You have worked hard to get the business up and running and find product market fit. You have achieved what most founders do not, real customers, paying for something you have created. It feels good.

But, just as you thought things might get easier, the pressure builds. Everything is still channeled through you. Everyone is still reporting to you. You still interview every new hire. You are continuing to wear many hats.

The stress levels are rising as your workload and demands on you accelerate. People’s issues seem to be growing exponentially. It doesn’t feel like fun anymore.

It dawns on you that you can’t continue in the same way. What got you here won’t get you there. And you realise you can’t do it by yourself anymore.

You need to scale up your capabilities, change some of your behaviors and reflect on your motivations. If you don’t, you and your company will crash and burn.

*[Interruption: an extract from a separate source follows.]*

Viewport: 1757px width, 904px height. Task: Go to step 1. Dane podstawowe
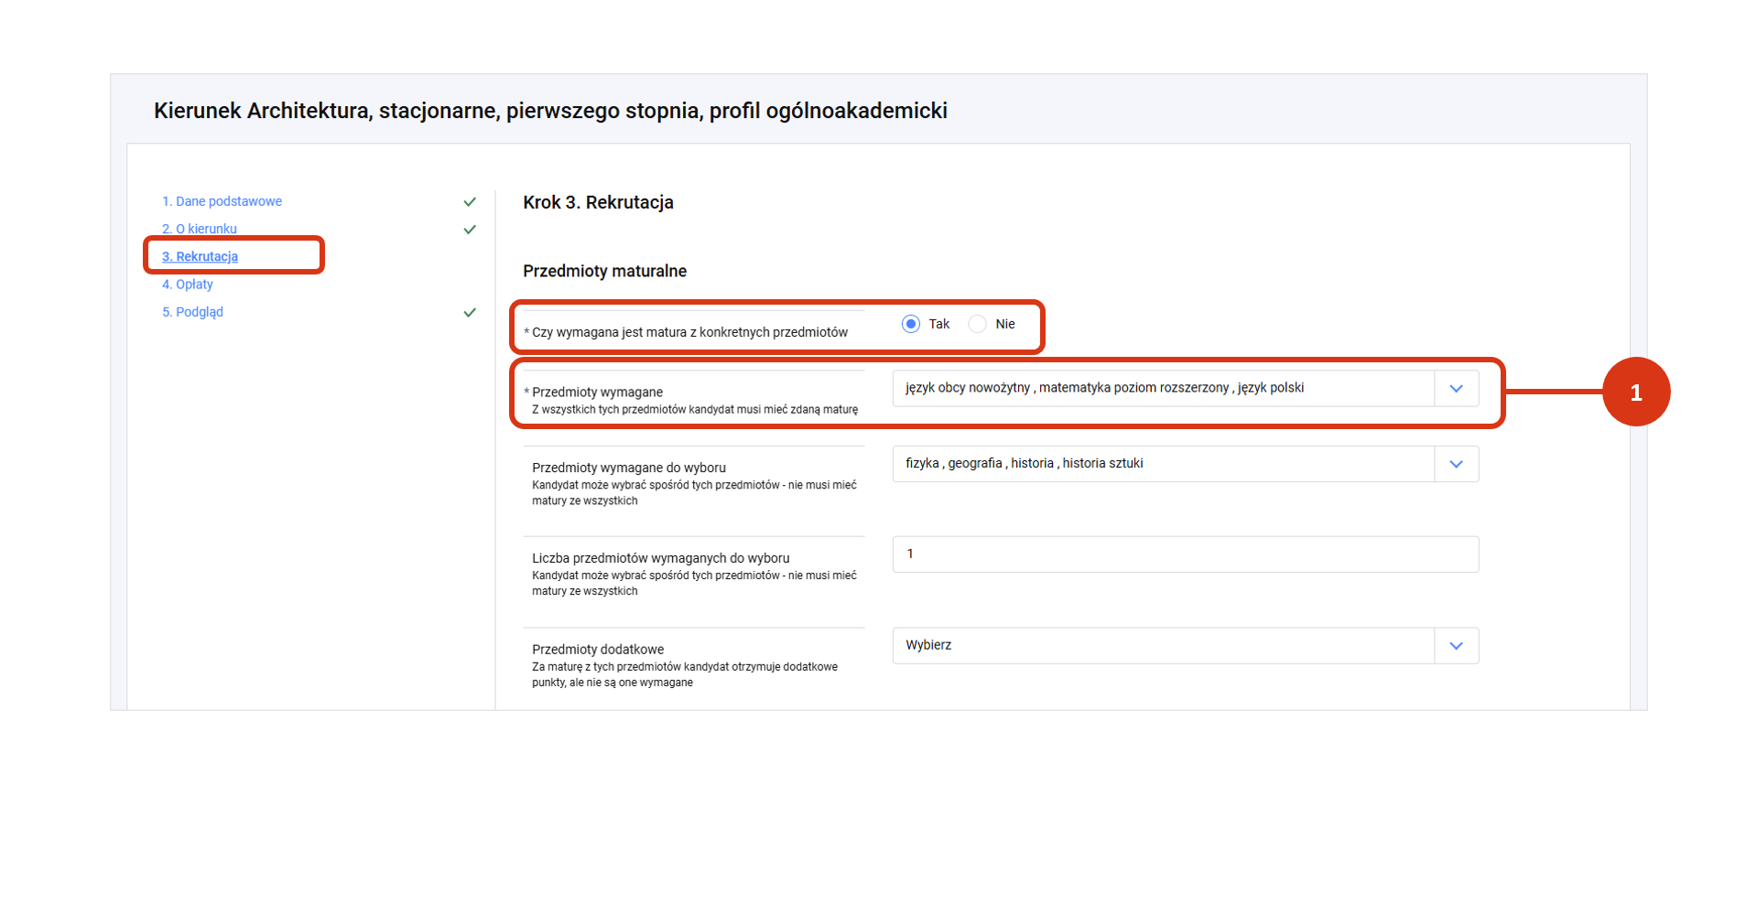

This is the inflection point where you need to move from Founder to CEO.

And yet, according to Noam Wasserman, The Founder’s Dilemma, Harvard Business Review, “Four out of five entrepreneurs are forced to step down from the CEO’s post.”

Being A Startup Founder Is One Thing, But Being A Scale Up Founder CEO Is Another

To transition your company from product-market fit to a self-sustaining, value-producing entity, you essentially need to:

  • Rewrite your job description
  • Hire smart people you can delegate to
  • Stop solving everyone else’s problems, and focus on what really matters
  • Inspire the great people you hire to flourish
  • Create a workplace culture that truly differentiates you as a company
  • Develop company-wide communication
  • Stop doing everything and start leading

Many founders struggle with the transition and figuring out what they need to do as a scale up CEO. And in some cases, investors lose patience and throw them out.

Some get through the transition, but it’s an unnecessarily messy process.

Some find out the scale up is not for them and prefer the hustle and bustle of the startup.

Take the Quiz — Are You Cut Out To Be A Scale Up CEO?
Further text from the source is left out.